You’ve got to love Obadiah, don’t you? He’s relatable. An ordinary man going about his day job, and yet God used him to do some important things. He’s been given a bad rap about his obvious fear, but that’s what makes him so relatable, right? Who isn’t afraid when life hangs in the balance? That’s also what makes Obadiah so inspirational. He didn’t let his fear stop him from obeying the Lord. I’m sure he was also afraid when he hid the 100 prophets of the Lord, but he did it anyway. To me, that’s the definition of courage. Not letting your fear stop you. Stepping out in faith and obedience.
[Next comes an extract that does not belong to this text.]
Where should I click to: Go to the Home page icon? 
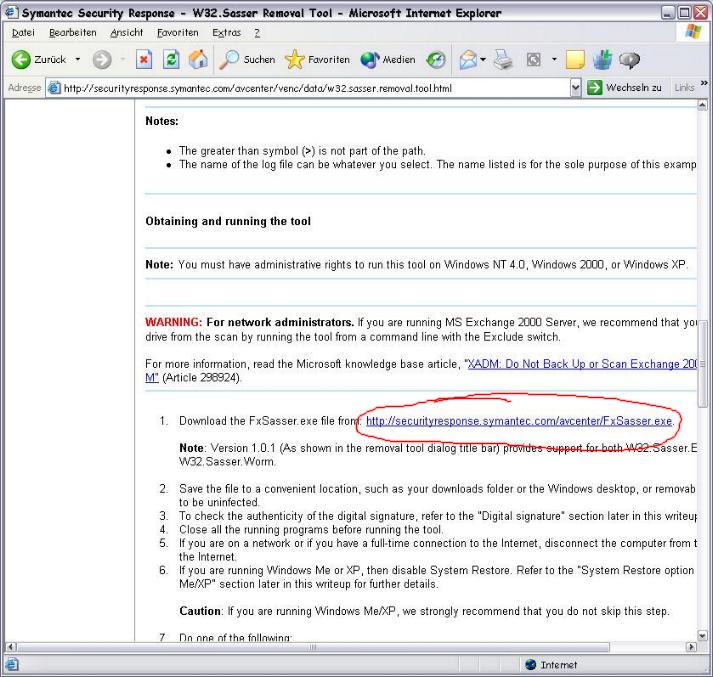point(198,60)
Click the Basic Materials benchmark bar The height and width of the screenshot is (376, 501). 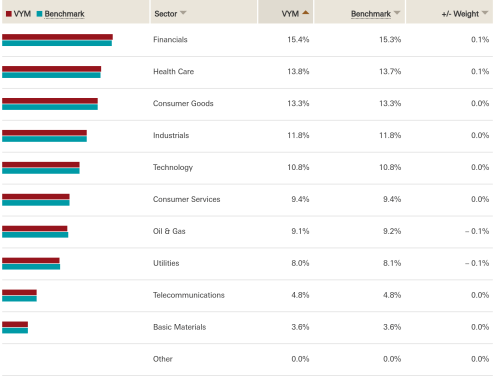point(15,330)
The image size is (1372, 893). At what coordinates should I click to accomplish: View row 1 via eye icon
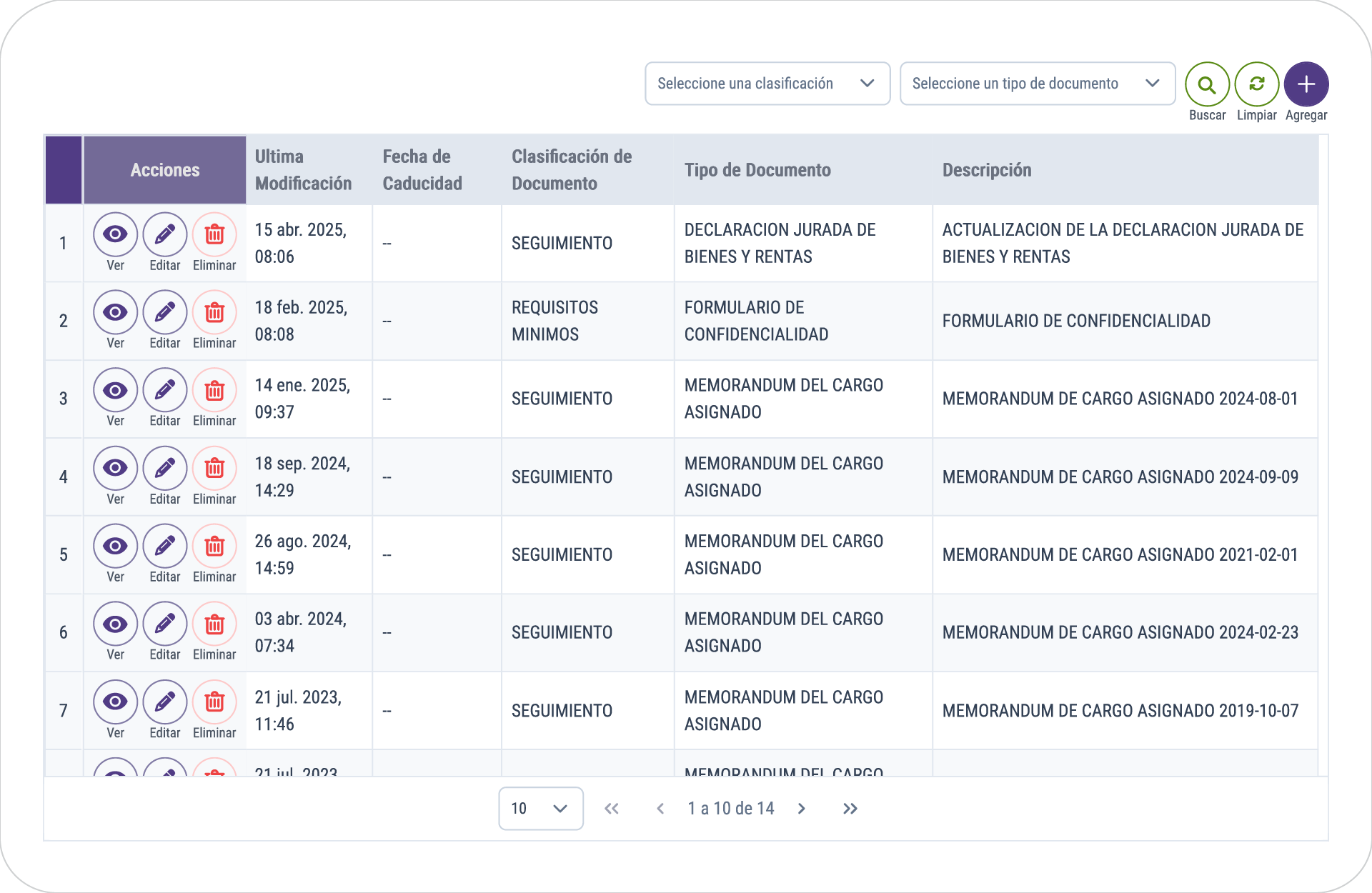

I picture Obadiah as a quiet man, going about his business without much fuss and doing it well. He’s described as a faithful servant of both the king and of God. Not easy to do when your king is the most wicked in Israel’s history. Yet, God needed him in that place at that time. In the court of an evil king.
I can think of many in our community who are like Obadiah, quietly going about their daily work in service to the Lord and their neighbors. This past Sunday, our family witnessed that first-hand when wildfires ripped through our farming community. My husband and I stood at the end of our driveway, looking at the smoke billowing to the south of us on both sides. We took in the dry fields and the relentless south wind and knew there was nothing we could do. We simply didn’t have the tools or the skills. So, we prayed. And God sent the Obadiah’s—the ones who were trained and able to get the job done. In addition to the volunteer firefighters and first responders, farmers in the area showed up, turning on center pivots and plowing and pushing dirt to create berms around personal property.
When I look at the arial pictures of the paths of each fire, I’m amazed at how many buildings were spared. All because people with skills were willing to run toward the fire, rather than away. How about us? God has placed each of us in our own spheres of influence and given us the skills needed to do our job. Will we run toward the fire when it comes, or let fear keep us away?